EXTRACTED ENTRIES:
▼

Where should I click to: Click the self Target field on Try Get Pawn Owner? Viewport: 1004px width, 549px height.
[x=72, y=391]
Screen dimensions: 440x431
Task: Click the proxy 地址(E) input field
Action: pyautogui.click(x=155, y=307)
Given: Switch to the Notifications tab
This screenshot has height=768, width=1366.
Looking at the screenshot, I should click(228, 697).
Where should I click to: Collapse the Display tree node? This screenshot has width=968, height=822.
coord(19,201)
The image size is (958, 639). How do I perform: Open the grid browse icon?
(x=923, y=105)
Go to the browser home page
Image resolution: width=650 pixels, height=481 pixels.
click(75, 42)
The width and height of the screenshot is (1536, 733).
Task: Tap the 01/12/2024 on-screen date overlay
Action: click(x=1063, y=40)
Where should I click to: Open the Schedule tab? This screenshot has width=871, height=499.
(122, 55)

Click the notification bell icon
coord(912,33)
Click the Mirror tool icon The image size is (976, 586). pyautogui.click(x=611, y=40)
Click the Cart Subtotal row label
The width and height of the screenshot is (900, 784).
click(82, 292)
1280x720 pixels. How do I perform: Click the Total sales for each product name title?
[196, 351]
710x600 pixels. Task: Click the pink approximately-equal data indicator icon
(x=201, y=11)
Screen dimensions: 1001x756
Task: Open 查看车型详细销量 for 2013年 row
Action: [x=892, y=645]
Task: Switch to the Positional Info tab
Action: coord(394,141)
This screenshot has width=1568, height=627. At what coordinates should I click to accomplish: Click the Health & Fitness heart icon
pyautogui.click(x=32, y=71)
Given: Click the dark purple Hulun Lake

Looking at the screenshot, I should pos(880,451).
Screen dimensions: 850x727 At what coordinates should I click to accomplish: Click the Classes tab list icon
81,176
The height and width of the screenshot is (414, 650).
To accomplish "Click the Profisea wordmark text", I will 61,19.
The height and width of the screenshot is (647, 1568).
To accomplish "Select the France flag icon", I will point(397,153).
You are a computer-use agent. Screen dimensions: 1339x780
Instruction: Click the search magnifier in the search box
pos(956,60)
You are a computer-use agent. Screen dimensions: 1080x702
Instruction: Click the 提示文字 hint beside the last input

▲

Retype the records above, but only those lines that fall between the line containing "Where should I click to: Collapse" and the line containing "Click the Cart Subtotal row label", with both of those lines included, exactly as written.

EXERCISE ANSWER:
Where should I click to: Collapse the Display tree node? This screenshot has width=968, height=822.
coord(19,201)
The image size is (958, 639). How do I perform: Open the grid browse icon?
(x=923, y=105)
Go to the browser home page
Image resolution: width=650 pixels, height=481 pixels.
click(75, 42)
The width and height of the screenshot is (1536, 733).
Task: Tap the 01/12/2024 on-screen date overlay
Action: click(x=1063, y=40)
Where should I click to: Open the Schedule tab? This screenshot has width=871, height=499.
(122, 55)

Click the notification bell icon
coord(912,33)
Click the Mirror tool icon The image size is (976, 586). pyautogui.click(x=611, y=40)
Click the Cart Subtotal row label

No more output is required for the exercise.